- **What you have to do**
Copy out each line of the data that holds the word "computer".
--- START ---
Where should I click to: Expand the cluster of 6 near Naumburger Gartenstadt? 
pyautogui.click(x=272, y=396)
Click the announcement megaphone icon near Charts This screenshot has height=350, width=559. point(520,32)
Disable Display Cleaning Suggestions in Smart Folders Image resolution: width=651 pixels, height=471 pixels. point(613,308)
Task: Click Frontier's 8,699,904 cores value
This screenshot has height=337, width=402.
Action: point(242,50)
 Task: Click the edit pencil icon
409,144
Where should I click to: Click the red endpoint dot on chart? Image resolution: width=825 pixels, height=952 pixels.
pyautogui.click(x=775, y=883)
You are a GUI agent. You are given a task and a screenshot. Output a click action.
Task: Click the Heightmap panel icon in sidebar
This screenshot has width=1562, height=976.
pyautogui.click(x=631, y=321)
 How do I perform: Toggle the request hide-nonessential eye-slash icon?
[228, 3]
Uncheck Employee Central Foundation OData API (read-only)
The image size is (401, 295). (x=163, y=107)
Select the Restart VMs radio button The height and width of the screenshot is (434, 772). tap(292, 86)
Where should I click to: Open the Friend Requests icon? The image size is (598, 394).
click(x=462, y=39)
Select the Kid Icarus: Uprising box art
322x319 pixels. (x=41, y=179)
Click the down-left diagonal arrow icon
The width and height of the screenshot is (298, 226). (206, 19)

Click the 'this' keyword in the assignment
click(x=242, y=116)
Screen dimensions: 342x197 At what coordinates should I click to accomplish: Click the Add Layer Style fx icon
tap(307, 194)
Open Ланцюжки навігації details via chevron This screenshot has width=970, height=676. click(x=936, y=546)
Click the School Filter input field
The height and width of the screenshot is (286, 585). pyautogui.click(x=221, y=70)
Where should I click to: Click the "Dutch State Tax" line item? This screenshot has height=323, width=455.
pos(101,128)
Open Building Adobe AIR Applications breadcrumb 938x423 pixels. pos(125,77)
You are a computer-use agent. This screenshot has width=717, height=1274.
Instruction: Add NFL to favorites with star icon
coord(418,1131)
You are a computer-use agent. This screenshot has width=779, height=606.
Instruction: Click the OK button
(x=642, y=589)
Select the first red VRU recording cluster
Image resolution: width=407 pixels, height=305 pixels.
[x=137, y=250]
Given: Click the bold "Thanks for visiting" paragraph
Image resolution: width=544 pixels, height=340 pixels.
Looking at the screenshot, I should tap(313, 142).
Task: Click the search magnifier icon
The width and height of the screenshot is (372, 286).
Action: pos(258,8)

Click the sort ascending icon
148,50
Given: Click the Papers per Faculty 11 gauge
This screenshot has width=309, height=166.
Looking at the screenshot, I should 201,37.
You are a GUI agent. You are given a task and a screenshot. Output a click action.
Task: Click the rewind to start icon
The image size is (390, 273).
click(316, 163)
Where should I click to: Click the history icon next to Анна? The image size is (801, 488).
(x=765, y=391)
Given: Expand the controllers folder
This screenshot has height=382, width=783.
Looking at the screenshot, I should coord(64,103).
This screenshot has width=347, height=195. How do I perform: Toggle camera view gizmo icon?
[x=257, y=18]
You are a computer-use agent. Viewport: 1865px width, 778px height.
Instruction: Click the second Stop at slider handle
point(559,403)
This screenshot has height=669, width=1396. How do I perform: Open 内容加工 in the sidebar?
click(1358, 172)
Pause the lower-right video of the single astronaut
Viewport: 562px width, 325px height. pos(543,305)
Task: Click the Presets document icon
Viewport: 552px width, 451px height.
--- END ---
- **Expected output**
You are a computer-use agent. This screenshot has width=717, height=1274.
You are a computer-use agent. This screenshot has width=779, height=606.
You are a computer-use agent. Viewport: 1865px width, 778px height.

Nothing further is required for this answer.